• Given text:
Logging Solution
Logging is one of the components in a “Developer centered” tooling set, facilitating the analysis of infrastructure and application behaviour. Please refer to the centralised monitoring and logging to understand what solutions are available and how they integrate.
Logging in SKA is handled with Elasticsearch, bundled with Kibana as a frontend. This frontend is more suitable to creating visualisations than actually searching logs.
Note
Examples refer and redirect to central logging URLs. If your datancentre is a production one (ie, low-aa, mid-aa, etc) please refer to the list of URLs and use that URL instead
Set up Kibana/Elasticsearch access
If you simply want to navigate in Kibana, you can go to Kibana and Continue as Guest. This enables you to see logs and dashboards, but every other operation is limited.
If you need to access logs locally or have other types of permissions, we advise you to create your own account. To do so, follow:
Create an STS ticket
- Log in with your:
Username: “Username” in your JIRA Profile
Password: Password provided by ST in response to your STS ticket
- Create API Key
On the left pane, navigate to Stack Management -> API keys
Create API Key in Kibana
Optionally you can add an expiration date
You can customize the permissions of this API Key
Test API Key
$ curl -k -H "Authorization: ApiKey <your API Key>" https://logging.stfc.skao.int:9200/_cat/health
Keep your password and API Key safe
Filter logs in Kibana
Kibana is not the best tool to work with logs, as its strength is more on visualisations based on data present in logs. Nonetheless, we search logs in Kibana in the same manner we search in Elasticsearch, using log metadata fields.

• Given request 1:
Using the SKA logging page, answer these questions:
(a) What frontend comes bundled with Elasticsearch?
(b) What should you enter as the username when you log in?
(c) Which path in the left pane leads to API keys?
• Given request 2: Write the next part of the SKA logging page, picking up after its last sentence.

• Provided material:

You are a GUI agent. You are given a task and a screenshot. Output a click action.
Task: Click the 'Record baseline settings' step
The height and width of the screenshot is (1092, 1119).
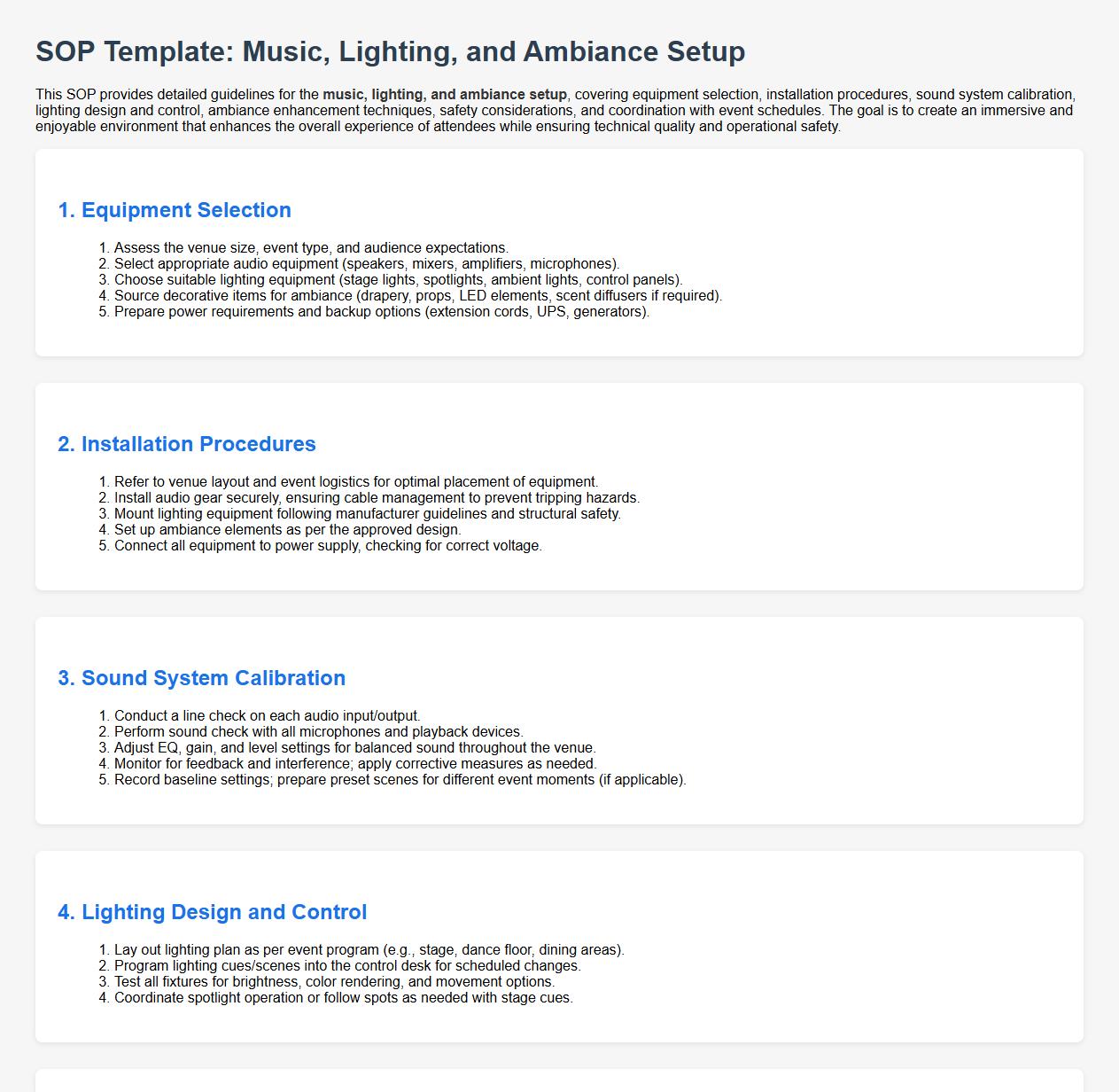click(x=400, y=780)
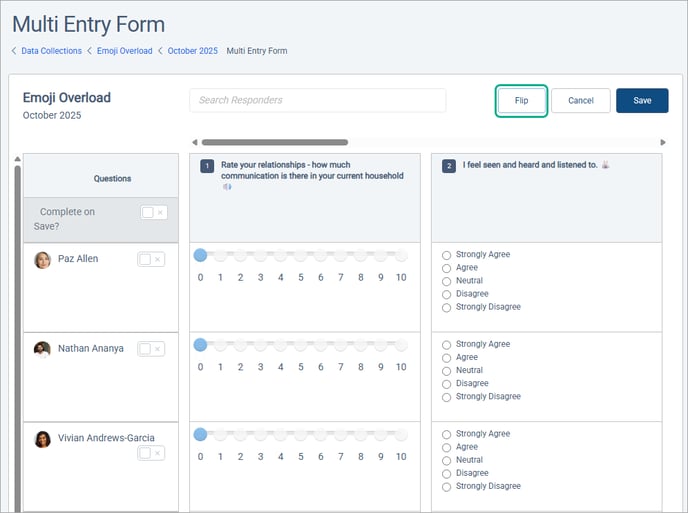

• Expected output 1:
(a) Kibana.
(b) The "Username" in your JIRA Profile.
(c) Stack Management -> API keys.

• Expected output 2:
Discover logs
In Kibana we search logs in the Discover view, selectable on the left pane. There we can operate some top-level controls:
Data view - Change which data view to use (comprising of one or more index patterns)
Date selection - Select start and end time to look for logs
Filters - Filter logs based on fields, allowing for and/or operations with is/is one of/exists operators and their negative counterparts
Search Bar - Kibana query language (KQL) expressions to filter logs. This gets and’ed with the filters
Field List - List of fields existing in the selected logs. We can search field names (_*_) and select them (using ‘+’) to be displayed Document view
Document - List of documents matching the search criteria. You sort and further filter by a field’s value (using ‘+’) of interest or exclude similar results (using ‘-‘)
To know more about it, please refer to the official documentation.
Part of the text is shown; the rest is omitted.